Treating pixels as mathematical points creates aliasing, where the
shape of the grid interacts with the shapes in the scene to create
patterns which are distracting to the eye. The most common aliasing
effect is stair-step edges, causing smooth shapes to appear jagged. Much
more significant, however, is the display of scene objects that are
narrower than a pixel and effectively hide between
the points,
vanishing entirely from the rasterization.
Treating pixels as square regions removes the worst kinds aliasing: stair-stepped edges and thin scene objects instead look a bit blurred, but the blur is less than a pixel wide and generally does not distract the eye.
While square-like pixels have less aliasing than point-like pixels, they still do have some aliasing, particularly when used to display repeating patterns that are sized close to, but not the same as, the pixels themselves. Some examples of that can be seen using the following interactive 1D pattern resizer.
In addition to still having some aliasing, square-pixel approaches add a problem that point-like pixels do not have: many scenes cannot be correctly rendered one piece at a time.
To see this problem, consider a scene containing a white background and two half-pixel-sized black rectangles, both within the same pixel. If those two black rectangles are side-by-side, together covering the full pixel then the pixel should be black.
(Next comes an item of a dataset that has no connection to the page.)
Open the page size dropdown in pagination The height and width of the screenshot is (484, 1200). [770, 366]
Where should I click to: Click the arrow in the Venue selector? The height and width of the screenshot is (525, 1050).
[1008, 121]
If they are fully overlapping, both covering the same part of the pixel, then the pixel should be a gray half-way between black and white. If they are partly overlapping, the pixel should be a darker gray. But if we render them one at a time, the first will work fine: we’ll add half a pixel of black to a white pixel and get a 50/50 gray. The second rectangle now adds half a pixel of black to a gray pixel, getting a darker 25/75 gray. That could be the right result, but it likely isn’t and the only way to know is to check not just the rasterization of the scene so far but the geometry of the objects that make up the scene.
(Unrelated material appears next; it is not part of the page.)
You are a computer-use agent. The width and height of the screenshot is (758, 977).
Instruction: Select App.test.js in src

If we use area-like pixels to draw a quadrilateral by splitting it into two triangles sharing an edge and drawing each individually, pixels along the shared edge will be half-filled by the first triangle then half-filled again by the second resulting in only three-fourths-filled pixels along the line. As a result, area-like pixels will show a seam between the two trangles.
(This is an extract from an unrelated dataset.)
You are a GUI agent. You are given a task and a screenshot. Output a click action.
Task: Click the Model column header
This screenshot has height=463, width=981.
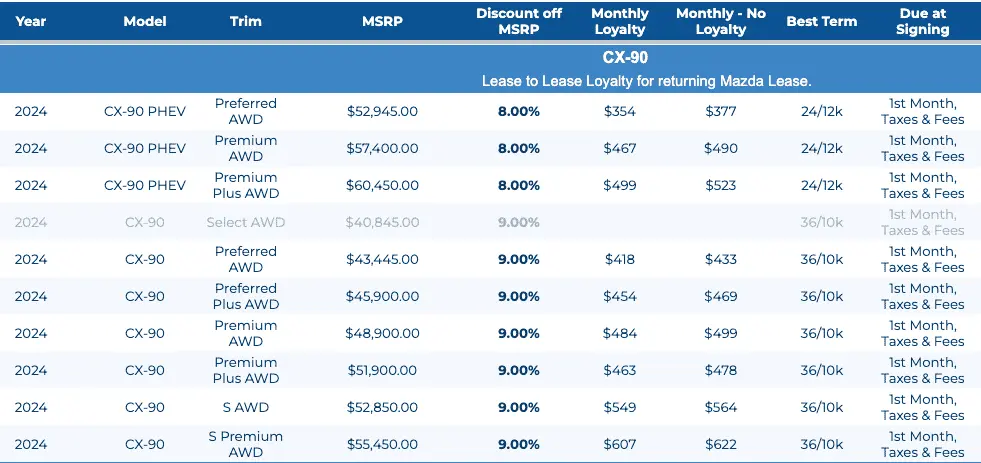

By contrast, point-like pixels don’t have this problem. Points don’t have dimensions, so nothing can cover half of a point. Point-like pixels do tend to have strong aliasing artefacts, but they also let us render a scene one object at a time. One-at-a-time rendering lets us use a very simple API—one simple enough to encode in hardware—and lets us process each object in the scene in parallel on a different processor, possibly even slicing the objects into smaller pieces for more parallelism, without any change in the resulting render. That simplicity and robustness has fueled the development of dedicated graphics hardware and has made point-like pixels the dominant assumption in canvas APIs today.
But what about the aliasing? Canvas APIs generally offer various
anti-aliased
modes that implements (some approximation of) the
square-like pixels, but without changing the simple point-like API
design. If these operate on a pixel basis they don’t let 3D graphics
work very well, but they can also be designed to operate on sub-pixel
samples. Multisampling is often used to render the entire scene with
point-like samples at a higher resolution that it will be displayed and
then average groups of samples into the final displayed pixels.
Because APIs designed for point-like pixels (or point-like
multisamples) can operating by creating of rasterization of each element
of the scene independently, it is common to refer to all systems that
implement this approach as simply rasterization
and to use a more specific term (raytracing, subdivision, etc) for every
other method of filling a raster with a representation of a scene. In
some situations, point-like pixel APIs are named after their most
popular algorithms, such as scan-converting
, Bresenham
, or
DDA
.
There are several designs of APIs and algorithms that handle square-like pixels correctly; raytracing is definitely the most popular, albeit only for 3D graphics.